### Material supplied:

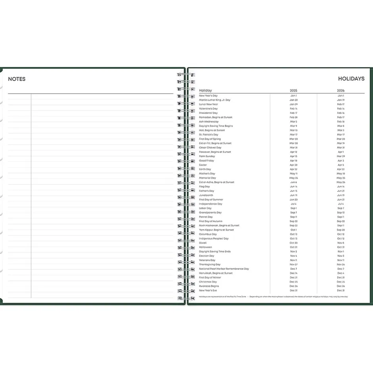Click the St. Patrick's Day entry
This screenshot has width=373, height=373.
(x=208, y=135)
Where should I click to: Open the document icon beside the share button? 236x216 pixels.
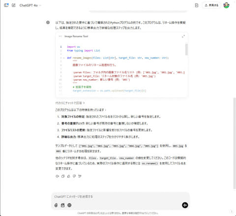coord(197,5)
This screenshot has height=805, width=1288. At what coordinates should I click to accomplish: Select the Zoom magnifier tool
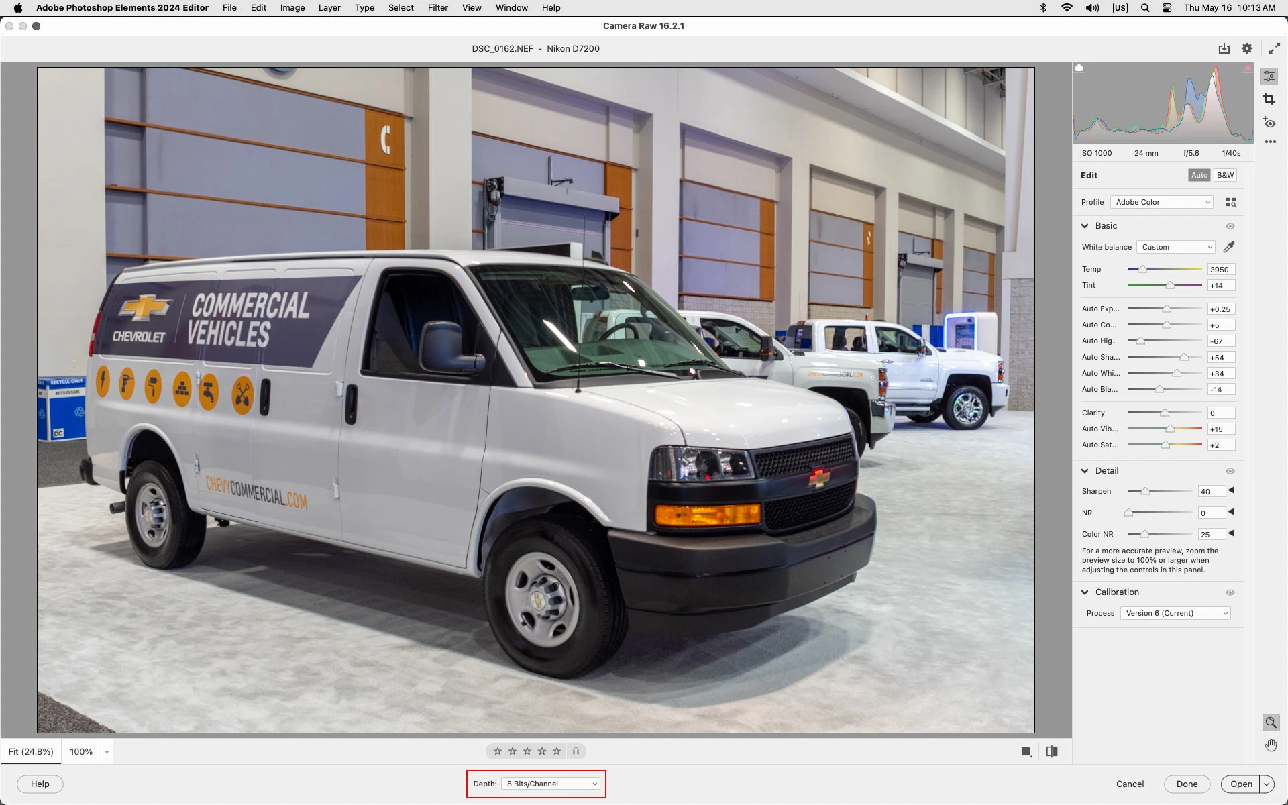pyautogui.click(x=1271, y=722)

--

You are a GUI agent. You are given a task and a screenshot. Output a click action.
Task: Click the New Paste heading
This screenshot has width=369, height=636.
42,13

### What needs to be done:
Format everything in the listing from the line containing "This screenshot has height=805, width=1288." down to the line containing "pyautogui.click(x=1271, y=722)" as a two-column CSV with the columns request and click_target. Give one row per request, put its text and its answer each in a single quoted field with line breaks replaced by spaces, and leave the pictures out.

### Worked solution:
request,click_target
"This screenshot has height=805, width=1288. At what coordinates should I click to accomplish: Select the Zoom magnifier tool","pyautogui.click(x=1271, y=722)"